When he was younger, Daniel Staub, 29, says he sometimes felt professionally adrift. He worked at a ski resort in Ogden, Utah, and took a stab at penning novel before eventually setting it aside. For a time, he even worked as an overnight clerk at a Super 8 motel before settling in Chattanooga in 2015 to start a career in real estate.
A mentor had suggested that the personable Staub, who also sings and plays guitar, might be good at selling houses. After all, he had good people skills and even something of a pedigree: one of his grandfathers had been a real estate developer in Atlanta. (Although Staub says the ups and downs of his grandfather's career were a reality check for him.)
Five years later, it looks like Staub made a smart move, having helped 150 customers buy or sell houses here since moving to Chattanooga. All together, he has been the lead agent on over $30 million in real estate sales, and recently started a real estate team called Ferro & Staub, with his partner Guy Ferro.
Since he was not a native of Chattanooga, or even familiar with the city, his early years in real estate were tough, he says.
"I remember the first time I went out, somebody wanted to see a house in Hixson," Staub recalls. "I didn't even know where Hixson was."
This newcomer's awkwardness forced Staub to make a strategic decision that would change the course of his early work. He decided to pick a part of town — in his case Highland Park — and to become immersed in the minutia of neighborhood. He even went door-to-door introducing himself to residents.

#### Stated task 1
In the Daniel Staub profile, which part of Chattanooga did Staub choose to focus on?
#### Stated task 2
Reproduce the Daniel Staub profile verbatim, everything from "When he was" down to "in real estate.".
#### Stated task 3
Carry on the Daniel Staub profile, beginning after its final sentence.

#### Material supplied
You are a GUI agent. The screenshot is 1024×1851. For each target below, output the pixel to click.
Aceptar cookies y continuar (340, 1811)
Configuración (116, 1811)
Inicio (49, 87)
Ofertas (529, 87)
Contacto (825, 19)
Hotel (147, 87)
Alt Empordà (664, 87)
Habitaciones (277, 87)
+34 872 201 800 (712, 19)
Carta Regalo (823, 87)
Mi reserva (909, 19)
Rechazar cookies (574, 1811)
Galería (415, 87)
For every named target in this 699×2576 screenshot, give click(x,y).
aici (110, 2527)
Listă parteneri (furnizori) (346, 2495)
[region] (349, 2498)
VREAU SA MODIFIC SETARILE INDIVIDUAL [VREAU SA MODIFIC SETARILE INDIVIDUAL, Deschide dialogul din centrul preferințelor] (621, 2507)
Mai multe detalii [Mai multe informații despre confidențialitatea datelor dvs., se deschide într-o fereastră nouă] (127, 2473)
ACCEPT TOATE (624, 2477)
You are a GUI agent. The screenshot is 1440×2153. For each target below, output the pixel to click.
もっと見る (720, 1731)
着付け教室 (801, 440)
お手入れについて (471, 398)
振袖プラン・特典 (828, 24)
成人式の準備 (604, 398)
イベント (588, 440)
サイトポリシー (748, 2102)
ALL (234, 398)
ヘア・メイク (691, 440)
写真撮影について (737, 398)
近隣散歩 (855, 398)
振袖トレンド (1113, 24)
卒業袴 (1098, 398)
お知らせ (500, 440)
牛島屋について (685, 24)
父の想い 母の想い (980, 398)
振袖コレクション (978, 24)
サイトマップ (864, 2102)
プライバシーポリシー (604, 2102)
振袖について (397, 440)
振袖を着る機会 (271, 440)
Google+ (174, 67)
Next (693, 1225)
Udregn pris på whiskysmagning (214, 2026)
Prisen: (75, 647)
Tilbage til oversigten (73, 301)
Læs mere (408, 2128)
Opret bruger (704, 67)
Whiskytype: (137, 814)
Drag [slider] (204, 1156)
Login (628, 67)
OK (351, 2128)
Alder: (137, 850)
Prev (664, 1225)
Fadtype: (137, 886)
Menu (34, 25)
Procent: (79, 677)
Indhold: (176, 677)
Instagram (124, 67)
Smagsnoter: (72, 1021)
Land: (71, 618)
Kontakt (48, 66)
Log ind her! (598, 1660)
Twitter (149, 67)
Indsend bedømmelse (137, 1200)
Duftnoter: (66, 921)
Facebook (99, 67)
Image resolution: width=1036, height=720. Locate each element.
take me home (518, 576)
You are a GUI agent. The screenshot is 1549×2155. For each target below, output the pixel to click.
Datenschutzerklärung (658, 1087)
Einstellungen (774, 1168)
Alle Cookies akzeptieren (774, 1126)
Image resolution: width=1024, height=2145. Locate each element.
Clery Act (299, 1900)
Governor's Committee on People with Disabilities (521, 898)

#### Answer 1
Highland Park

#### Answer 2
When he was younger, Daniel Staub, 29, says he sometimes felt professionally adrift. He worked at a ski resort in Ogden, Utah, and took a stab at penning novel before eventually setting it aside. For a time, he even worked as an overnight clerk at a Super 8 motel before settling in Chattanooga in 2015 to start a career in real estate.

#### Answer 3
Becoming an expert on a transitional neighborhood such as Highland Park also meant he could concentrate on cultivating a customer base of millennials — people in his age group — who were shopping for first or second homes inside the city limits of Chattanooga. Being a specialist also fit with his sense of prioritizing service over pure sales volume.
"I never wanted to sell people something they didn't need," he says. "I didn't want to convince them to buy on credit something they couldn't afford."
In the beginning, Staub says he benefited from having a close mentor, one of the city's leading Realtors, Todd Henon, of Todd Henon Properties. Then, about 18 month ago, Staub decided he was ready to form his own team.
Today, Staub says he and Ferro are well-positioned to thrive in Chattanooga's white-hot, mid-priced home market. A convergence of demographic and economic trends have made this a seller's market for existing homes, he says, with some sub-$300,000 properties selling almost overnight.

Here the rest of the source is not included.